Supplier will perform its obligations under the Agreement as an independent contractor and in no way will Supplier or its employees be considered employees, agents, partners, fiduciaries, or joint ventures of Purchaser. Supplier and its employees will have no authority to represent Purchaser or its Affiliates or bind Purchaser or its Affiliates in any way, and neither Supplier nor its employees will hold themselves out as having authority to act for Purchaser or its Affiliates.

  1. GENERAL PROVISIONS

Non-assignment: Assignment of the Purchase Order or any interest in it or any payment due or to become due under it, without the written consent of the Purchaser, will be void.

Transportation: All the prices are established as F.O.B. Supplier and/or Origin Dock, Freight Prepaid, unless otherwise specifically provided on the front of the Purchase Order. The responsibility for freight damaged merchandise will be assumed by Supplier. No charges for unauthorized transportation will be allowed. Any unauthorized shipment, which will result in excess transportation charges, must be fully prepaid by the Supplier.

Anticipation of delivery schedule: Unless otherwise agreed in writing, Supplier will not make material commitments or production arrangements in excess of the amount or in advance of the time necessary to meet Purchaser’s delivery schedule.

Force majeure: Any delay or failure of either party to perform its obligations shall be excused if it is caused by an extraordinary event or occurrence beyond the control of the nonperforming party and without the nonperforming party’s fault or negligence, such as acts of God, fires, floods, windstorms, explosions, riots, natural disasters, wars , pandemics and sabotage.

Publicity: Supplier will not use Purchaser’s name or logo in publicity, advertising, or similar activity, except with Purchaser’s prior written consent.
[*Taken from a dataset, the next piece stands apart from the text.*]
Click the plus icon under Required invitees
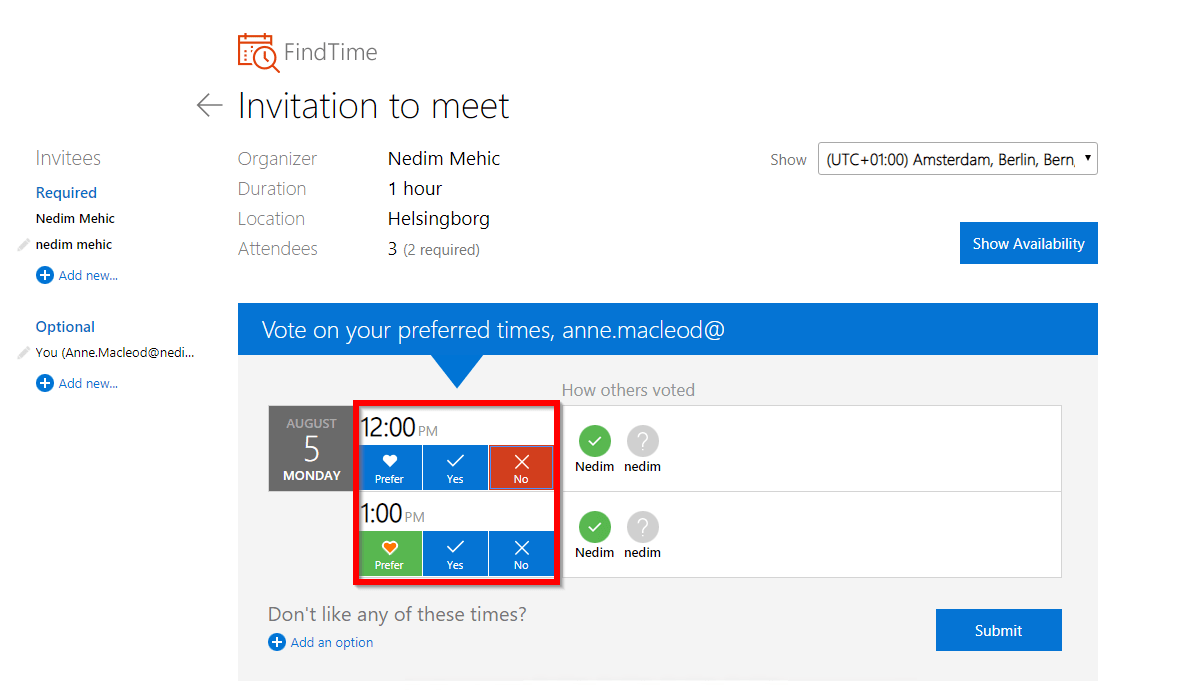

Supplier will not disclose the existence of the Purchase Order or any of its respective terms to any third party without Purchaser’s prior written consent.

Documentation: It is agreed that all technical documentation and other literature necessary for the proper use of the goods or services will be provided to Purchaser with the goods or services.

Governing law: These Terms and Conditions, and all related transactions, shall be governed by and construed in accordance with the laws of the jurisdiction in which the Purchaser is incorporated and domiciled.

Dispute resolution: Any disputes arising herein shall be referred to a court of competent jurisdiction in the country in which the Purchaser is incorporated and domiciled, which courts shall have exclusive jurisdiction.

Waiver; modification: No claim or right arising out of a breach of this terms and conditions can be discharged in whole or in part by a waiver or renunciation of the claim or right unless supported by consideration and in a writing signed by the aggrieved party. The failure by a party to enforce at any time or for any period of time any of the provisions hereof will not be construed to be a waiver of such provisions thereafter to enforce each and every such provision.

Notices: All notices, consents, waivers, and other communications required or permitted to be given pursuant to the Purchase Order, shall be in writing and shall be deemed to have been delivered either (i) on the delivery date, if personally delivered, or if delivered by confirmed facsimile or e-mail.

Severability: If any provision of this terms and conditions shall be held or deemed to be or shall, in fact, be illegal, inoperative or unenforceable, this provision shall not affect any other provision or provisions contained in this Agreement.